Saved data entries:
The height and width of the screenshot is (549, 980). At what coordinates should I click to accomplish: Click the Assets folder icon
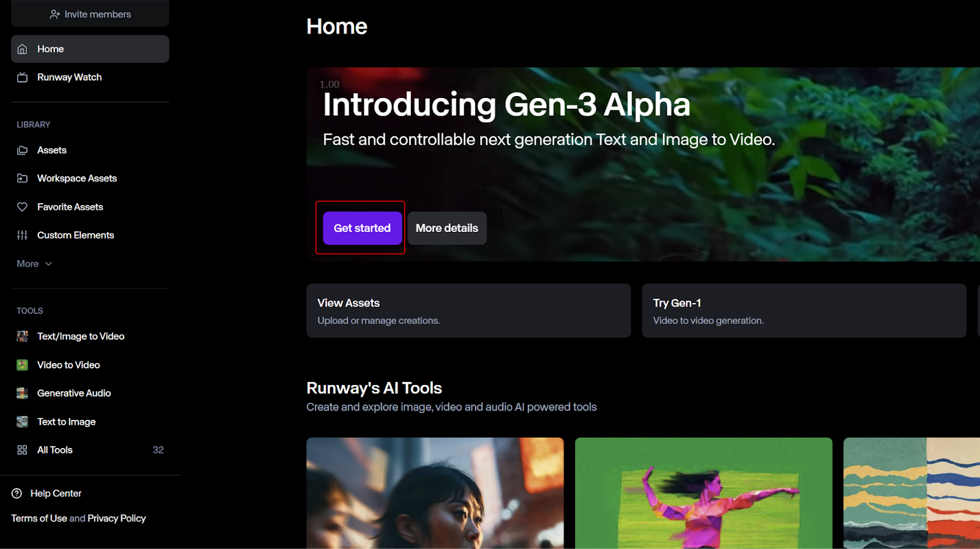[23, 150]
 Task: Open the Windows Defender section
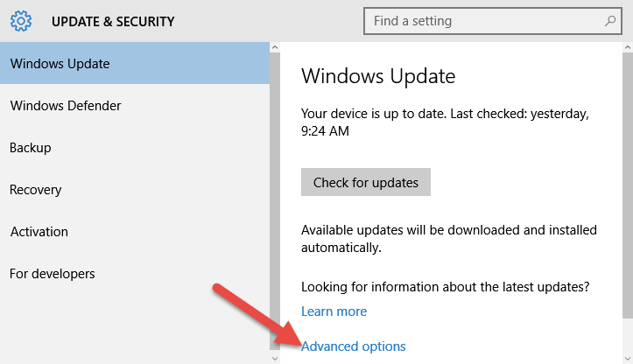[x=135, y=105]
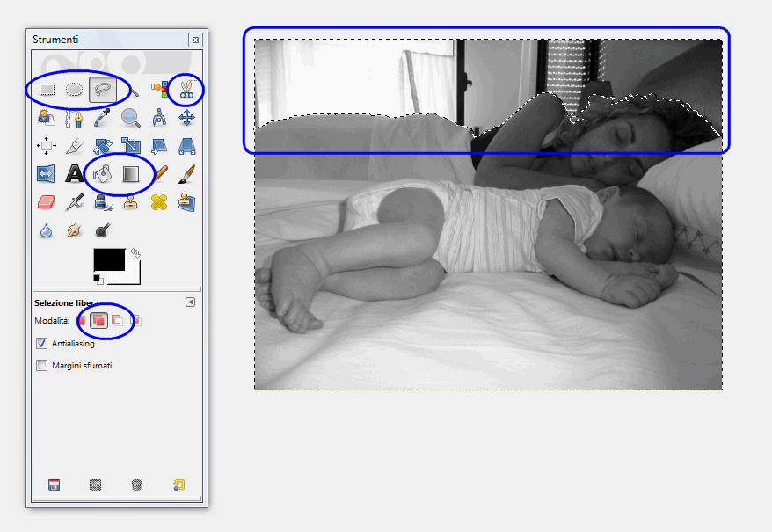772x532 pixels.
Task: Select the Text tool
Action: coord(75,173)
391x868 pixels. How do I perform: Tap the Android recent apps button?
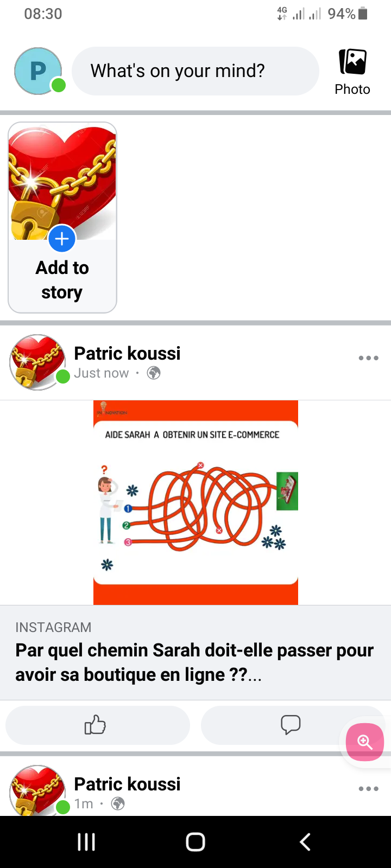86,842
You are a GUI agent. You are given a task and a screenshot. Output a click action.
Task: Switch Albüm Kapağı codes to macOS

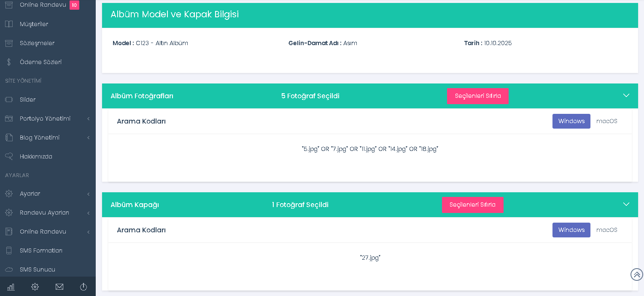point(606,230)
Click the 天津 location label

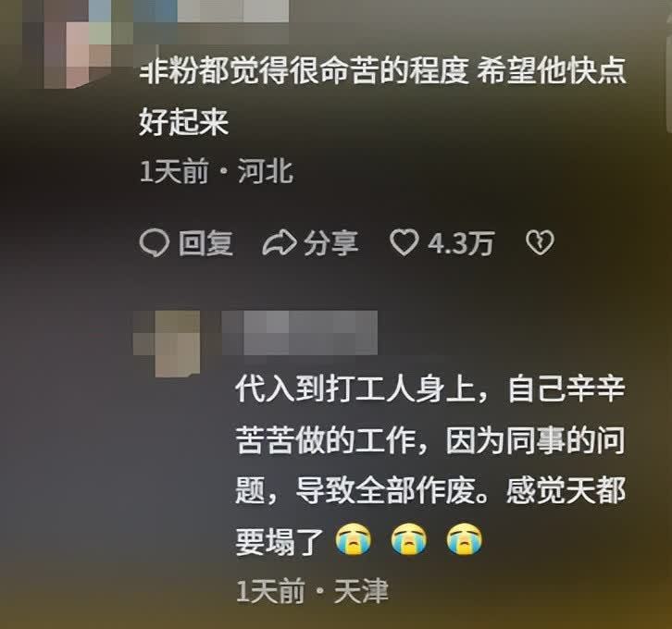[x=361, y=591]
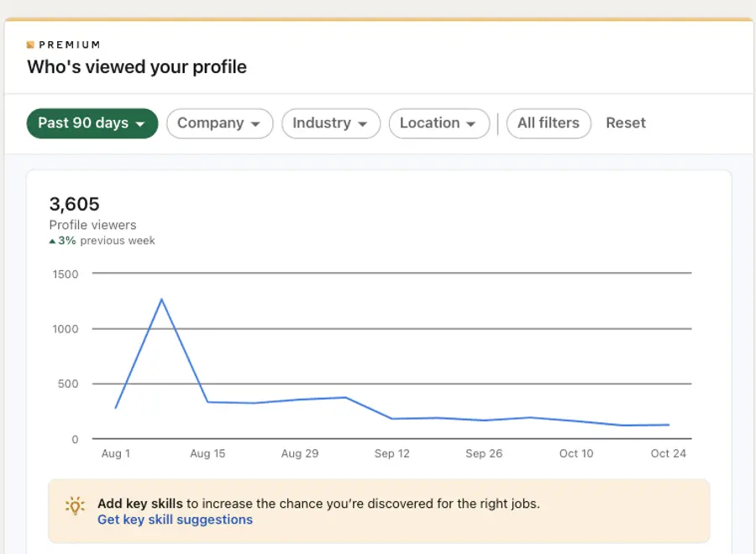Click the 3,605 profile viewers count
756x554 pixels.
(73, 204)
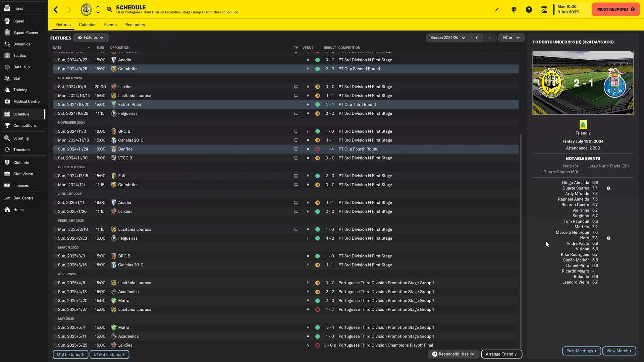Click the search magnifier icon
The image size is (644, 362).
pos(109,9)
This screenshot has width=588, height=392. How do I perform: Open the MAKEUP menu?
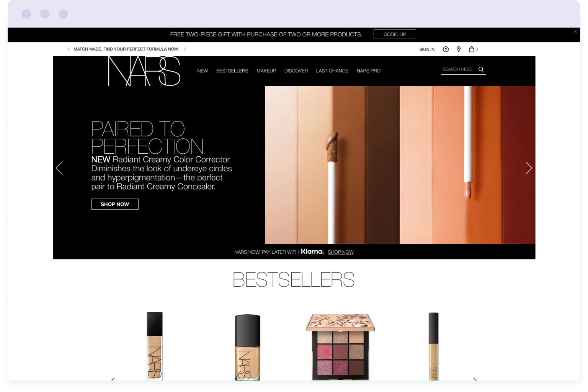click(x=266, y=71)
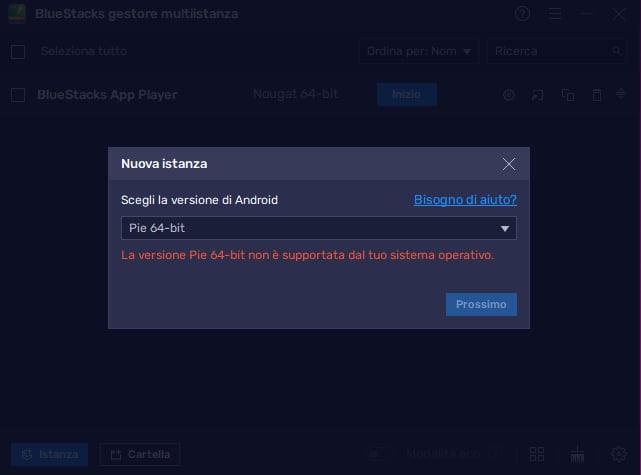641x475 pixels.
Task: Click the clone instance icon
Action: [567, 95]
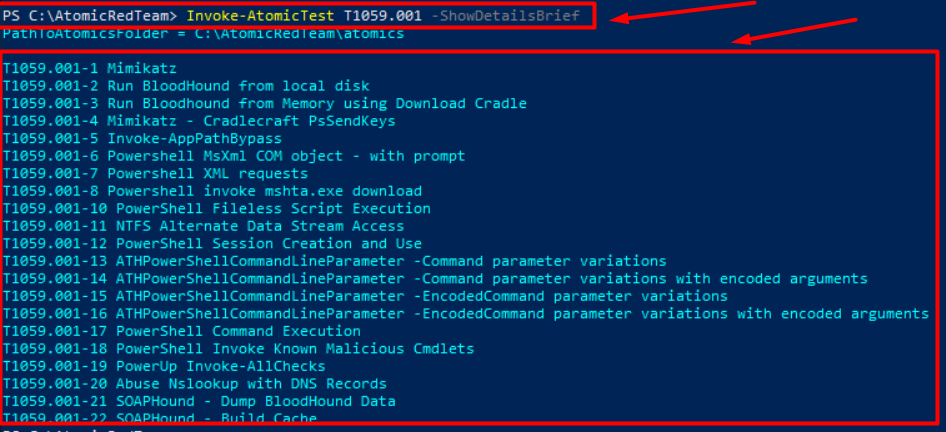Click Powershell MsXml COM object line

coord(234,156)
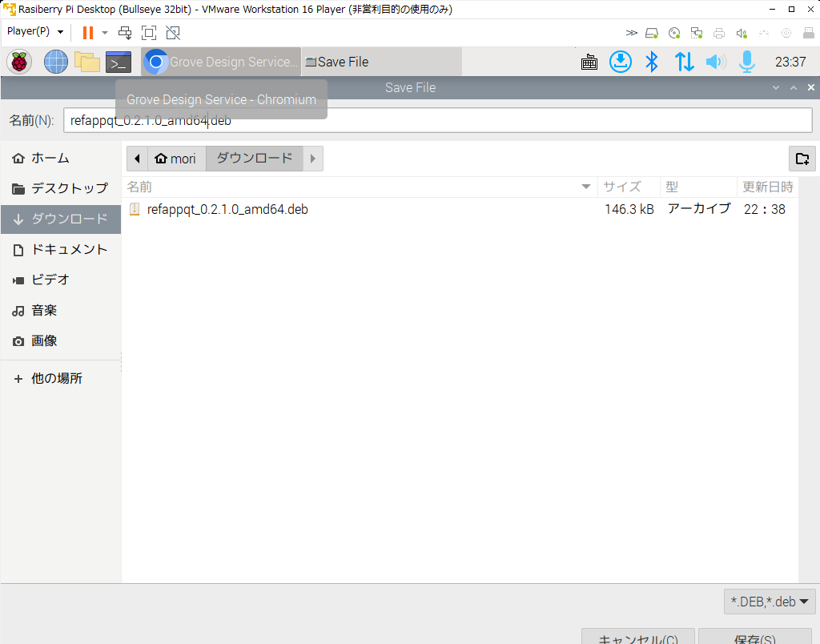Open the web browser globe icon
Image resolution: width=820 pixels, height=644 pixels.
(56, 62)
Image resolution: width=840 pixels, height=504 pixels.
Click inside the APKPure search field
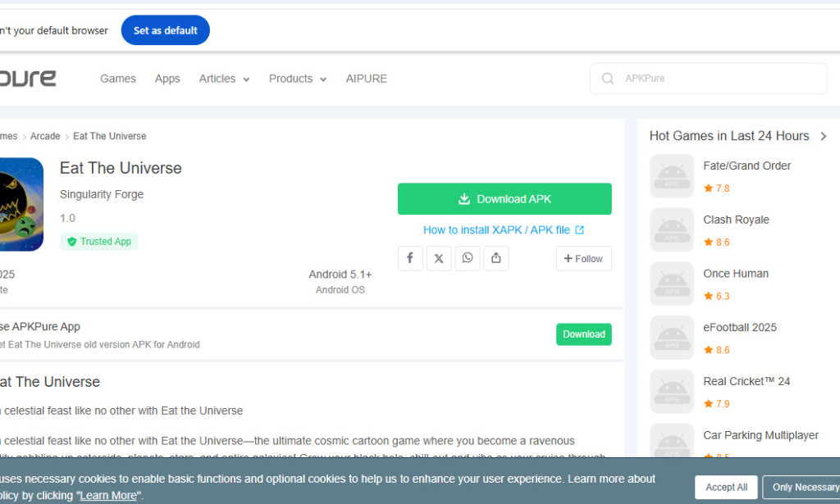(705, 78)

Aim of the task: Write out all of the records above. Keep them exact and leave out the pictures.

Written response:
The height and width of the screenshot is (549, 980). At what coordinates should I click to accomplish: Click the Assets folder icon
[23, 150]
 Task: Open the Windows Defender section
[x=135, y=105]
772x532 pixels.
Task: Select the Text tool
Action: coord(75,173)
391x868 pixels. How do I perform: Tap the Android recent apps button?
86,842
You are a GUI agent. You are given a task and a screenshot. Output a click action.
Task: Switch Albüm Kapağı codes to macOS

point(606,230)
Click the 天津 location label

[x=361, y=591]
Click the 3,605 profile viewers count
756x554 pixels.
(73, 204)
Click the search magnifier icon
The image size is (644, 362).
pos(109,9)
This screenshot has width=588, height=392. How do I perform: Open the MAKEUP menu?
click(x=266, y=71)
641x475 pixels.
Task: Click the clone instance icon
Action: [567, 95]
Click Powershell MsXml COM object line

coord(234,156)
Open the web browser globe icon
Image resolution: width=820 pixels, height=644 pixels.
(56, 62)
Image resolution: width=840 pixels, height=504 pixels.
Click inside the APKPure search field
(705, 78)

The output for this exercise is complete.